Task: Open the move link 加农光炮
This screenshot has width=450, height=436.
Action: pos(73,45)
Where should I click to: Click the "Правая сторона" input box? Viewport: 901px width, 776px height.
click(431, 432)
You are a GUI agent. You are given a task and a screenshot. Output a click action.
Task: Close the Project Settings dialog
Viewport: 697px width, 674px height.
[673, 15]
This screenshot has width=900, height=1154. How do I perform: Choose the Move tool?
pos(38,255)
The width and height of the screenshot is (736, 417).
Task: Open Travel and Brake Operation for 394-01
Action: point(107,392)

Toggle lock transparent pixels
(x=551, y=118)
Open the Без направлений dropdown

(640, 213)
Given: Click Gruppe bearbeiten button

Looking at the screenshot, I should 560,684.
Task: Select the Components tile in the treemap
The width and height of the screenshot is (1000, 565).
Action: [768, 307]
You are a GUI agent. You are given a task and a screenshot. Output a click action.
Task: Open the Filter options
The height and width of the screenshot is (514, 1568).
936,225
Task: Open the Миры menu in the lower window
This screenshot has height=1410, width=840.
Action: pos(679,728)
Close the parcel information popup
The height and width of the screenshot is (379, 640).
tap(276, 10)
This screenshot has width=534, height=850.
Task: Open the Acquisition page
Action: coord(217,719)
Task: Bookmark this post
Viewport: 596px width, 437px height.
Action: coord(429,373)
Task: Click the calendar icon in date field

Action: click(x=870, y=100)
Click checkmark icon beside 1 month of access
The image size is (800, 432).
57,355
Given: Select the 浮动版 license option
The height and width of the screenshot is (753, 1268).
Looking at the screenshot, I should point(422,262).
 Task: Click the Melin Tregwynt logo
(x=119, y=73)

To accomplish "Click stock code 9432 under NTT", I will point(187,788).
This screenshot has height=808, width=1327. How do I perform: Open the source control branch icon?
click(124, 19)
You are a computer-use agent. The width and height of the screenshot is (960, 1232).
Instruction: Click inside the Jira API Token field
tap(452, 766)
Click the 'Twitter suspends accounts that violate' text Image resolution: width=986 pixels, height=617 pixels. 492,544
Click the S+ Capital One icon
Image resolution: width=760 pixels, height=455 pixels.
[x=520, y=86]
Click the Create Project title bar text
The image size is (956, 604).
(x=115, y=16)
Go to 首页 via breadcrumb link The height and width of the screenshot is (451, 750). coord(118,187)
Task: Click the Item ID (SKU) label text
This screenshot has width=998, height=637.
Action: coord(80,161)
● ● ●
WHAT YOU HAVE TO DO: Nothing in the material above may be skipped, so reproduce it all exactly.

SOLUTION:
Task: Open the move link 加农光炮
This screenshot has width=450, height=436.
Action: pos(73,45)
Where should I click to: Click the "Правая сторона" input box? Viewport: 901px width, 776px height.
click(431, 432)
You are a GUI agent. You are given a task and a screenshot. Output a click action.
Task: Close the Project Settings dialog
Viewport: 697px width, 674px height.
[673, 15]
This screenshot has width=900, height=1154. How do I perform: Choose the Move tool?
pos(38,255)
The width and height of the screenshot is (736, 417).
Task: Open Travel and Brake Operation for 394-01
Action: point(107,392)

Toggle lock transparent pixels
(x=551, y=118)
Open the Без направлений dropdown

(640, 213)
Given: Click Gruppe bearbeiten button

Looking at the screenshot, I should 560,684.
Task: Select the Components tile in the treemap
The width and height of the screenshot is (1000, 565).
Action: [768, 307]
You are a GUI agent. You are given a task and a screenshot. Output a click action.
Task: Open the Filter options
The height and width of the screenshot is (514, 1568).
936,225
Task: Open the Миры menu in the lower window
This screenshot has height=1410, width=840.
Action: pos(679,728)
Close the parcel information popup
The height and width of the screenshot is (379, 640).
tap(276, 10)
This screenshot has width=534, height=850.
Task: Open the Acquisition page
Action: coord(217,719)
Task: Bookmark this post
Viewport: 596px width, 437px height.
Action: coord(429,373)
Task: Click the calendar icon in date field

Action: click(x=870, y=100)
Click checkmark icon beside 1 month of access
The image size is (800, 432).
57,355
Given: Select the 浮动版 license option
The height and width of the screenshot is (753, 1268).
Looking at the screenshot, I should point(422,262).
 Task: Click the Melin Tregwynt logo
(x=119, y=73)

To accomplish "Click stock code 9432 under NTT", I will point(187,788).
This screenshot has height=808, width=1327. How do I perform: Open the source control branch icon?
click(124, 19)
You are a computer-use agent. The width and height of the screenshot is (960, 1232).
Instruction: Click inside the Jira API Token field
tap(452, 766)
Click the 'Twitter suspends accounts that violate' text Image resolution: width=986 pixels, height=617 pixels. 492,544
Click the S+ Capital One icon
Image resolution: width=760 pixels, height=455 pixels.
[x=520, y=86]
Click the Create Project title bar text
The image size is (956, 604).
(x=115, y=16)
Go to 首页 via breadcrumb link The height and width of the screenshot is (451, 750). coord(118,187)
Task: Click the Item ID (SKU) label text
This screenshot has width=998, height=637.
Action: coord(80,161)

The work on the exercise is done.